According to the indictment, from approximately November 2005 through March 2008, Garcia, Sanders and Perez conspired to submit false loan applications to Wells Fargo Bank, formerly known as Wachovia Bank, for the purpose of obtaining approximately $12 million in commercial lines of credit.

To execute the scheme, Sanders promoted herself as someone who could help borrowers get approval for the lines of credit by preparing their loan applications.

Sanders allegedly prepared loan applications on behalf of the borrowers, which contained false information about the borrower's business income, assets, and accounts receivable. Sanders also prepared false tax returns, bank statements and personal financial statements in connection with the line of credit applications.

Garcia is alleged to have assisted Sanders in processing these fraudulent loans on behalf of the borrowers, and advised Sanders as to what information in the applications needed to be falsified to secure bank approval for the loans.

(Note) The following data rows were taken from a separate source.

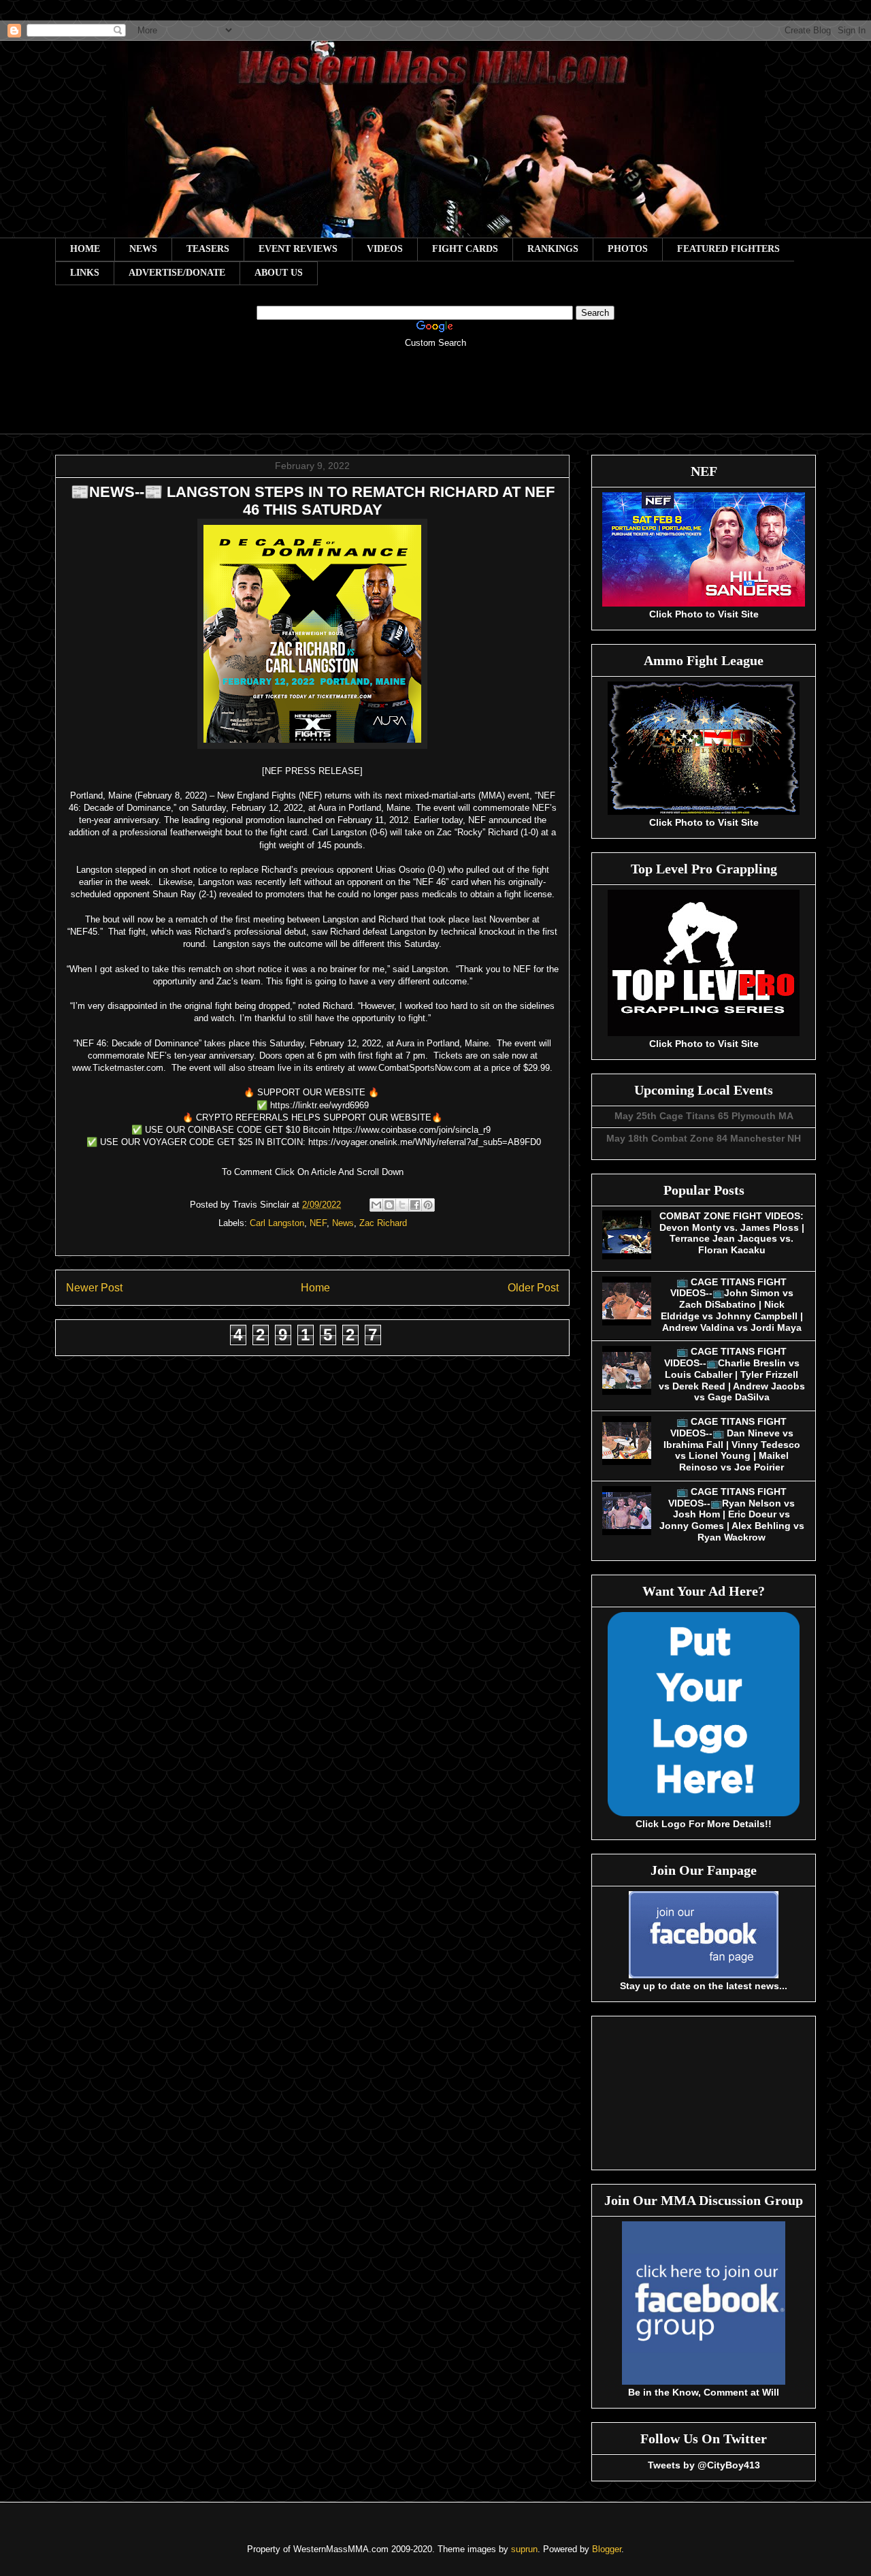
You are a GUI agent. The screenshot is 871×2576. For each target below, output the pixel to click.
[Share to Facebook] (415, 1205)
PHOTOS (628, 249)
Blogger (606, 2549)
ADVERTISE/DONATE (177, 273)
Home (315, 1287)
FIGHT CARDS (465, 249)
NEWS (143, 249)
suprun (524, 2549)
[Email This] (376, 1205)
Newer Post (94, 1287)
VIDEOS (385, 249)
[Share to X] (402, 1205)
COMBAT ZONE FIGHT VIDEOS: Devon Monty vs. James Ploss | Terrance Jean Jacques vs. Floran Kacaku (731, 1232)
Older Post (533, 1287)
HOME (85, 249)
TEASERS (207, 249)
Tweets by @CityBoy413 (704, 2465)
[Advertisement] (435, 400)
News (343, 1223)
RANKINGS (552, 249)
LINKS (84, 273)
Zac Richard (383, 1223)
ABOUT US (278, 273)
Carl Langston (277, 1223)
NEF (318, 1223)
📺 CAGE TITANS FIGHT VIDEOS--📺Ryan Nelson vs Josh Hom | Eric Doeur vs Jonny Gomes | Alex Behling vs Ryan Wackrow (731, 1514)
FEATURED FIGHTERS (728, 249)
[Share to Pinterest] (428, 1205)
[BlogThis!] (389, 1205)
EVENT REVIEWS (298, 249)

Additionally, it is alleged that for compensation in preparing the false loan applications that were submitted to Wachovia Bank, the borrowers paid Sanders a fee of approximately 10 percent of the loan amount. Sanders then paid a portion of these fees to Garcia as compensation for his assistance in preparing and processing the fraudulent applications.

Perez is alleged to have recruited many borrowers and referred them to Sanders for assistance in applying for the commercial lines of credit. Perez induced many of these individuals to obtain loans in order to invest the proceeds in a separate business venture he controlled.

During this scheme, Garcia, Sanders and Perez conspired to obtain approximately $12 million in lines of credit from Wachovia Bank, which resulted in approximately $10 million in losses to the bank.

The case is being prosecuted by Assistant U.S. Attorneys Andrew K. Levi and Richard Gregorie.